Polisi Evakuasi Mayat di Bawah Pohon Sawit di Aceh Singkil

“Setelah selesai melakukan pembongkaran, JL mencari BS dan melihat bajunya tergantung di pelepah sawit, lalu JL memanggil-mangil BS, dan tidak ada sautan dari BS.
Polisi Evakuasi Mayat di Bawah Pohon Sawit
Polsek Lipat Kajang Evakuasi Mayat di Bawah Pohon Sawit di Lipat Kajang Kecamatan Simpang Kanan aceh singkil, Jum’at (5-08-2022).

ACEHSATU.COM | Aceh Singkil – Polisi Evakuasi Mayat Di Bawah Pohon Sawit di Aceh Singkil.

Personel polisi Aceh Singkil mengevakuasi seorang laki-laki yang di temukan sudah menjadi mayat dibawah pohon sawit, di Desa Lipat Kajang Kecamatan Simpang Kanan, Jum’at (5/8/2022).
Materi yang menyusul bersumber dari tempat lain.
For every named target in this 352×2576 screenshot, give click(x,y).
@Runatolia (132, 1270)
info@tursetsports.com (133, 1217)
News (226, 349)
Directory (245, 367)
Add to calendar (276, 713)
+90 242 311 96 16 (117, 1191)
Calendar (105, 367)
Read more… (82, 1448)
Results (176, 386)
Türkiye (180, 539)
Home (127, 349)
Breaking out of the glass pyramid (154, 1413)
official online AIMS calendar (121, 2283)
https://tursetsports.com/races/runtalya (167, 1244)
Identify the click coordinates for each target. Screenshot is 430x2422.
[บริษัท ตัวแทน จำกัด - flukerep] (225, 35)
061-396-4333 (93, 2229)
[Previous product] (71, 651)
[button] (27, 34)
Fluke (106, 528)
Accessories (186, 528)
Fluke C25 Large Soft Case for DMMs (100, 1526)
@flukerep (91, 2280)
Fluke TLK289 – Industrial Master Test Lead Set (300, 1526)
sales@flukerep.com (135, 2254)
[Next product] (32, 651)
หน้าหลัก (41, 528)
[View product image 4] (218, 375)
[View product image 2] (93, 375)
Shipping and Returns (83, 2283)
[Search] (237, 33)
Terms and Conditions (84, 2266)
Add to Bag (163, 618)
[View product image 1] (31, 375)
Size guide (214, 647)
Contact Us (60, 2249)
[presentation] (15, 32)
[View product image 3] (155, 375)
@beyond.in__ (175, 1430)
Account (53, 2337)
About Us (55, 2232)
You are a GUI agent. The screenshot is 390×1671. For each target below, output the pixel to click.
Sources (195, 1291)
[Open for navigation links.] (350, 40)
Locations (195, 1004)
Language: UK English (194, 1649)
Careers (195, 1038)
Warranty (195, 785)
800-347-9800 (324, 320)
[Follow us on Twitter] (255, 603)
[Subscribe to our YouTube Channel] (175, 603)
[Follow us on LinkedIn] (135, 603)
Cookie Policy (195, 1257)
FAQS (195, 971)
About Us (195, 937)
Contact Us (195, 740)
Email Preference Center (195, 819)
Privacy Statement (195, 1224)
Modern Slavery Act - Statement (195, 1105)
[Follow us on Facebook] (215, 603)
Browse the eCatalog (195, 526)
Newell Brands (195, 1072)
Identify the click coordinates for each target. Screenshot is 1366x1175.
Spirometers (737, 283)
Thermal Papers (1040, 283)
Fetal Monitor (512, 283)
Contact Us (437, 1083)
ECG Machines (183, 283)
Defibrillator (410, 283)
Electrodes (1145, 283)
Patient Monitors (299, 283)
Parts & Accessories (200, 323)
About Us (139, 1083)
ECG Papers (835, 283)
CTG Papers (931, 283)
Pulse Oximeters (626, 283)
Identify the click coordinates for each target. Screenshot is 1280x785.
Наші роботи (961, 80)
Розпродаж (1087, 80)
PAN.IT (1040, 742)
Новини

Kapolres Aceh Singkil, AKBP Iin Maryudi Helman, SIK melalui Kasat Reskrim AKP Abdul Halim, SH menjelaskan,

“Dari informasi yang diterima dari salah seorang saksi, laki-laki tersebut berinisial BS (56) warga asal medan yang datang bersama seorang sopir JL (53) membawa mobil semen dari medan menuju singkil.

Sampai di Desa Lipat Kajang, Sopir JL mengajak empat orang untuk melakukan pembongkaran semen sebanyak 50 sak di toko pertama dan 170 sak di toko kedua.

Pada saat melakukan pembongkaran di toko kedua, BS mengatakan kepada rekannya “ gak sanggup aku bang, panas dadaku, istirahat dulu aku bang” lalu BS istirahat di samping gudang, ungkap AKP Abdul Halim, SH.

“Setelah selesai melakukan pembongkaran, JL mencari BS dan melihat bajunya tergantung di pelepah sawit, lalu JL memanggil-mangil BS, dan tidak ada sautan dari BS.

JL tersebut langsung mendekati kearah baju BS yg tergantung, dan sekitar jarak 1.5 meter, JL melihat korban dengan posisi telentang dan sudah tidak bergerak.” Tambah kasat reskrim.

Atas kejadian tersebut JL (53) langsung melapor ke Polsek Simpang Kanan. Saat itu juga porsonel polisi terjun ke lokasi dan melakukan evakuasi membawa ke puskesmas Lipat Kajang.

hingga saat ini BS masih berada di Puskesmas Lipat Kajang, menunggu konfirmasi keluarga korban yg berada di Medan untuk mengantarkan jenazah.

Setelah di lakukan Visum Et Revertu oleh pihak Puskesmas Lipat Kajang, tidak ditemukan tanda-tanda kekerasan yg terjadi pada tubuh korban.